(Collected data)
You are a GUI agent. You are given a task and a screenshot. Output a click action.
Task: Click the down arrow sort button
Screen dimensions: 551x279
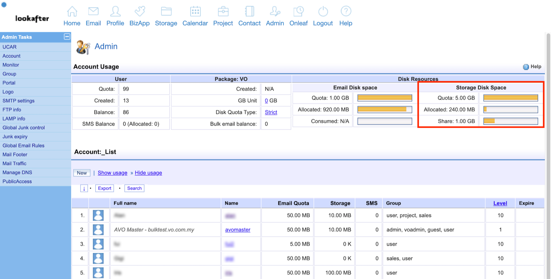tap(84, 188)
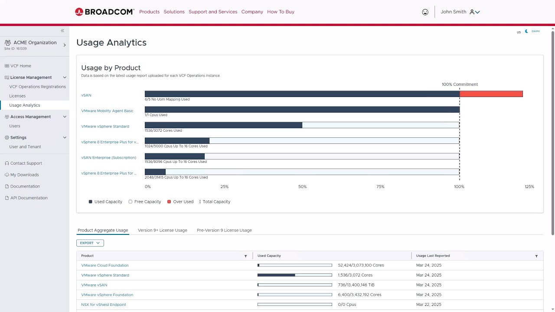
Task: Click the Product column filter icon
Action: pos(246,256)
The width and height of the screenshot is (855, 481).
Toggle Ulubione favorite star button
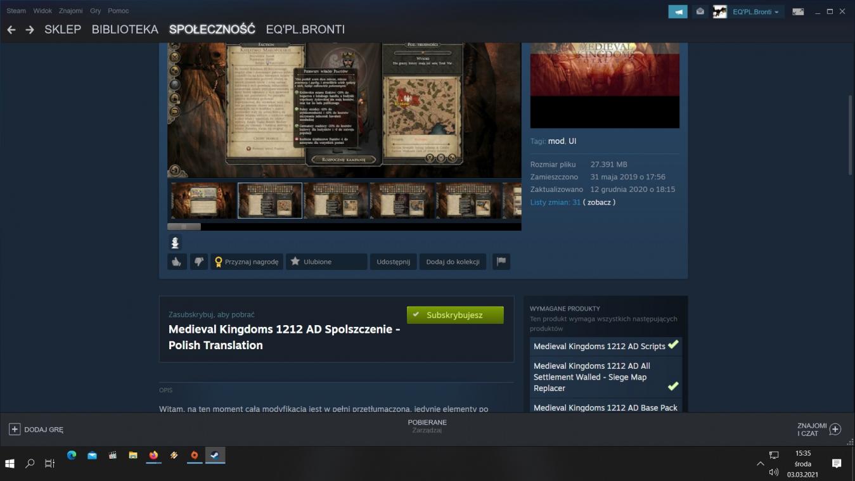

What you are asked to do »
How many lines in the data contain the string "screenshot"? Respond with the number only.

Exercise answer »
2